*** Opening Data section ***

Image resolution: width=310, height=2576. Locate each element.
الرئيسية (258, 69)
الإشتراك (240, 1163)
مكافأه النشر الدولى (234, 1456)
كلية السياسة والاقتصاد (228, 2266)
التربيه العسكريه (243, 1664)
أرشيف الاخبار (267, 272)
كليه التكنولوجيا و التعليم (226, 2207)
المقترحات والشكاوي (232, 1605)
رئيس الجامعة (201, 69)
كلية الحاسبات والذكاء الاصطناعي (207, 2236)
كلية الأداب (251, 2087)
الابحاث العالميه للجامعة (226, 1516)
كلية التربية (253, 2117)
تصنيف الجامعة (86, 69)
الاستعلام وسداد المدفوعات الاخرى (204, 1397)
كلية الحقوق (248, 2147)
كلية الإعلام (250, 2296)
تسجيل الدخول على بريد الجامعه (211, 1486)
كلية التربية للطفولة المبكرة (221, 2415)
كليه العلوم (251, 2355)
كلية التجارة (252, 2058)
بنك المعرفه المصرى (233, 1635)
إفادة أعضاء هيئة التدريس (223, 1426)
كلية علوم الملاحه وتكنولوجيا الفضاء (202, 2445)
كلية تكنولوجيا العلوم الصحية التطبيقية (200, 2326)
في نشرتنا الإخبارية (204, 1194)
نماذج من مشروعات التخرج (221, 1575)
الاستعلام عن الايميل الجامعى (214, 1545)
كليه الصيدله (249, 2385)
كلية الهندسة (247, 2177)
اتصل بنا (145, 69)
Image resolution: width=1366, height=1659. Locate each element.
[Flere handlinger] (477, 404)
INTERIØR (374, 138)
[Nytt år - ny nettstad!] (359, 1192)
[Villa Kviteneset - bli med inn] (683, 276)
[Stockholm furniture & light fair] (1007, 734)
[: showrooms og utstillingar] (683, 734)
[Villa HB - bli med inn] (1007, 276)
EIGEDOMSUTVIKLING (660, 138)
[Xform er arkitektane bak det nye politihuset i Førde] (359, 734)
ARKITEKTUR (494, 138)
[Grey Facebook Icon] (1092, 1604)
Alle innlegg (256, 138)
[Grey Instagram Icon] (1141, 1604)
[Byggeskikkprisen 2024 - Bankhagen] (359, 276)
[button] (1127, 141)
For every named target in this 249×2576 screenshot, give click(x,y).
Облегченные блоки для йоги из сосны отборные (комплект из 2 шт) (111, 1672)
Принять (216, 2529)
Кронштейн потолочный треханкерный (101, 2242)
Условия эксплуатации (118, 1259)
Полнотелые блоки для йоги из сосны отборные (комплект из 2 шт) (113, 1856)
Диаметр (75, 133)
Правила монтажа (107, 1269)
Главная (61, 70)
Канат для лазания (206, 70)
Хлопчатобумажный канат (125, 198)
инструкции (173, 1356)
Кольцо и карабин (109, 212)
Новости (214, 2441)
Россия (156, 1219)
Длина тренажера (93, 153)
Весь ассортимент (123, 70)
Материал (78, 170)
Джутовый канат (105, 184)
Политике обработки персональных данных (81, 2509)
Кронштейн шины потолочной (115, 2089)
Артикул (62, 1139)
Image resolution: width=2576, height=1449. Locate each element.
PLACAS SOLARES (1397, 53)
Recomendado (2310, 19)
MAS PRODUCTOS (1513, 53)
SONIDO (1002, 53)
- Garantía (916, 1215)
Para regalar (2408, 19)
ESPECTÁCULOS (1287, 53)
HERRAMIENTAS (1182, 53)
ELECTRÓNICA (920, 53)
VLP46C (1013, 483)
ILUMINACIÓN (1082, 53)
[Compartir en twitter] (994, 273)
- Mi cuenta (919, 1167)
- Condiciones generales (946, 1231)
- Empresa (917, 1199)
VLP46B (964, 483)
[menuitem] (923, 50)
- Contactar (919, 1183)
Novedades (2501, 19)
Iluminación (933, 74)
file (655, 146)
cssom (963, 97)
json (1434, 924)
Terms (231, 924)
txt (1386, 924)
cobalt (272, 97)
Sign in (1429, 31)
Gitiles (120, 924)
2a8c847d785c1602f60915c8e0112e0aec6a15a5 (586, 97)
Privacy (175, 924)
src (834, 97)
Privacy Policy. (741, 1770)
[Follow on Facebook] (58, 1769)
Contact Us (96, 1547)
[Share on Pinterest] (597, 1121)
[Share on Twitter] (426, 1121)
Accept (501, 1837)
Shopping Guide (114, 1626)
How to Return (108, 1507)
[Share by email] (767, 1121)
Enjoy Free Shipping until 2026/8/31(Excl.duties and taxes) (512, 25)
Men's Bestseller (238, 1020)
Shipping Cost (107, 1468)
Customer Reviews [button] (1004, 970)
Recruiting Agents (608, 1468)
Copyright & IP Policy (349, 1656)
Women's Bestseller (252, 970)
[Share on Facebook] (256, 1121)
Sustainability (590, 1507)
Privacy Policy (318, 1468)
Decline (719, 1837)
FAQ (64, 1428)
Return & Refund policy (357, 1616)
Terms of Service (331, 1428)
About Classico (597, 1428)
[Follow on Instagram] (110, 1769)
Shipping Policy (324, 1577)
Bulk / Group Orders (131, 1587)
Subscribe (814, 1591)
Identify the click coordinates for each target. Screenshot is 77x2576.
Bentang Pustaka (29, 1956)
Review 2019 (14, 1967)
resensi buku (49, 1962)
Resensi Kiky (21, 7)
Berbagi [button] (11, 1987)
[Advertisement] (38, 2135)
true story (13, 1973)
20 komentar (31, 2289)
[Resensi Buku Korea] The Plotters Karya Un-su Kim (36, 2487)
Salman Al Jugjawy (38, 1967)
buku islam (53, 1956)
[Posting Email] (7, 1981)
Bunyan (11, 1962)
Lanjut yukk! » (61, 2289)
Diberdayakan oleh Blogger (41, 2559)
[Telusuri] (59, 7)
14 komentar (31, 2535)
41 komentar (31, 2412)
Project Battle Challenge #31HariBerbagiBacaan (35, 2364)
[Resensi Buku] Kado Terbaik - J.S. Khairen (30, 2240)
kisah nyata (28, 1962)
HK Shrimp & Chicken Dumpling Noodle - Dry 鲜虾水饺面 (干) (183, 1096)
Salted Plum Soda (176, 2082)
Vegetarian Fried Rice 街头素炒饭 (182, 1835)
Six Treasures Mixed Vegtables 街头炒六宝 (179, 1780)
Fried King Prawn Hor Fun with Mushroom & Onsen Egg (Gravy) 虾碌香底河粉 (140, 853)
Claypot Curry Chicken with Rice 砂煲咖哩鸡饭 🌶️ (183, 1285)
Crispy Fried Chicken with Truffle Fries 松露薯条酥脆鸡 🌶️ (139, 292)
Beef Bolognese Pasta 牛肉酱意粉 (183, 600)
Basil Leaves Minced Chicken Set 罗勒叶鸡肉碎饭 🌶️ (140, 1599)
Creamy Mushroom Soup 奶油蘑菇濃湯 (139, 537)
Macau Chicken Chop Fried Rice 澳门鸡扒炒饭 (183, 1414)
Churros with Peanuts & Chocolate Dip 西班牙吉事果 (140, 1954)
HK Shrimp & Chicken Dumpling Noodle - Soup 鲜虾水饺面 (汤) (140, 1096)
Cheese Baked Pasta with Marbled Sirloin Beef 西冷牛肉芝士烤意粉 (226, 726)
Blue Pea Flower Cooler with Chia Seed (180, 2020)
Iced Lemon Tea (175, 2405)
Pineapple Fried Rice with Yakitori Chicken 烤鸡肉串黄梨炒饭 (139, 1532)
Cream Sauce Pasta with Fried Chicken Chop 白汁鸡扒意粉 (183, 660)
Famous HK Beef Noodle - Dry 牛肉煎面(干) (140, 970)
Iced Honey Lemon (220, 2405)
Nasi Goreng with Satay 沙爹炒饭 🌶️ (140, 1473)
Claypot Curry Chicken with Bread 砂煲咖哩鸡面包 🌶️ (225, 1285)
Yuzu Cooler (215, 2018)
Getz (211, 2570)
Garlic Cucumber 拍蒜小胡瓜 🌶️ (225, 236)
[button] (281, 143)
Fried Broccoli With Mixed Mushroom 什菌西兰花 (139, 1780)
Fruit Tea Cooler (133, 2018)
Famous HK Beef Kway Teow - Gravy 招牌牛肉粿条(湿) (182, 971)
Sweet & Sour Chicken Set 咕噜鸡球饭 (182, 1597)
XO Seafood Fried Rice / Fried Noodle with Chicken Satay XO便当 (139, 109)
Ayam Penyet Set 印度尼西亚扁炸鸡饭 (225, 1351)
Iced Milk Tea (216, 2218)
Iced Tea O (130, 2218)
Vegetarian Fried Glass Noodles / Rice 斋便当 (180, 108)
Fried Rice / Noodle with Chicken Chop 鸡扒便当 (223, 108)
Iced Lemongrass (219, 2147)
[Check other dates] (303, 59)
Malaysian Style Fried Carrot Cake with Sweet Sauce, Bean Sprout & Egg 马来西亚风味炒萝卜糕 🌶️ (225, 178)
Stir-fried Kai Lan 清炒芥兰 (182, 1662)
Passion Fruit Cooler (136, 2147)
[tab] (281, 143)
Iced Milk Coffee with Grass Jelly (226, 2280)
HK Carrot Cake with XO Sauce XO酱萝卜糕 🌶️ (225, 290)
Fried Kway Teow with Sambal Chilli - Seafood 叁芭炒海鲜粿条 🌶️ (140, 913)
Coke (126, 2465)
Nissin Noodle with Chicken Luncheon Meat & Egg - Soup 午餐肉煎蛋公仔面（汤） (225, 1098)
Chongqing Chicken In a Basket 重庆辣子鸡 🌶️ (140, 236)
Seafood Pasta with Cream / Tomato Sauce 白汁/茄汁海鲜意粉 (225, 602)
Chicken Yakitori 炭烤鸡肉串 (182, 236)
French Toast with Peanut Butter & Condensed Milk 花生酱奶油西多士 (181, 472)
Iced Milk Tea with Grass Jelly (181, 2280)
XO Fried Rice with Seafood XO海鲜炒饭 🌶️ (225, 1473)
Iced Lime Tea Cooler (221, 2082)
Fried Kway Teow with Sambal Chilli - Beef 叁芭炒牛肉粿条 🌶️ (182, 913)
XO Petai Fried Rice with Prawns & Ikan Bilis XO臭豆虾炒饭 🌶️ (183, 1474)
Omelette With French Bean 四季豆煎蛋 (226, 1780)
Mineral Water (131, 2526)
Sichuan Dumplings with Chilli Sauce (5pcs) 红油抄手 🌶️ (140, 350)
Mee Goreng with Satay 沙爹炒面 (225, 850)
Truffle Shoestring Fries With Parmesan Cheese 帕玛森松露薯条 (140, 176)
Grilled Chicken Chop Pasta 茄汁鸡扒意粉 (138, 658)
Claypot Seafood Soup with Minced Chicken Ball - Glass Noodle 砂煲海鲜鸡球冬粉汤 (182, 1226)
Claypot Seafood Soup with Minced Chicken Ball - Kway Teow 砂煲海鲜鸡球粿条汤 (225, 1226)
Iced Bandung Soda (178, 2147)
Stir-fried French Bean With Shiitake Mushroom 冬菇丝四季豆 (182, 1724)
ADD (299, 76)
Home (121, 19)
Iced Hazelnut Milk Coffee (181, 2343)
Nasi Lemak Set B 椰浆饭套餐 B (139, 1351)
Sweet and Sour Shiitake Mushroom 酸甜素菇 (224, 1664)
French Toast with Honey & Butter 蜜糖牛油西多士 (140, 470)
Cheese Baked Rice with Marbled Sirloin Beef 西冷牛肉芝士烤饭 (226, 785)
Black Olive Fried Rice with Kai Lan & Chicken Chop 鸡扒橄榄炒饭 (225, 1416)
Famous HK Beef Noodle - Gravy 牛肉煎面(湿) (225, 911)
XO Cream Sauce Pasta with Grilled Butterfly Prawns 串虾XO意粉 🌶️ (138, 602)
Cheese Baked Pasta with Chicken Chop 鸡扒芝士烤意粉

*** Closing Data section ***

▶ _Required work_
Look above for the line containing "Iluminación (933, 74)" and the line containing "Contact Us (96, 1547)". Transcribe both, with the lines between them, exactly.

▶ _Answer below_
Iluminación (933, 74)
file (655, 146)
cssom (963, 97)
json (1434, 924)
Terms (231, 924)
txt (1386, 924)
cobalt (272, 97)
Sign in (1429, 31)
Gitiles (120, 924)
2a8c847d785c1602f60915c8e0112e0aec6a15a5 (586, 97)
Privacy (175, 924)
src (834, 97)
Privacy Policy. (741, 1770)
[Follow on Facebook] (58, 1769)
Contact Us (96, 1547)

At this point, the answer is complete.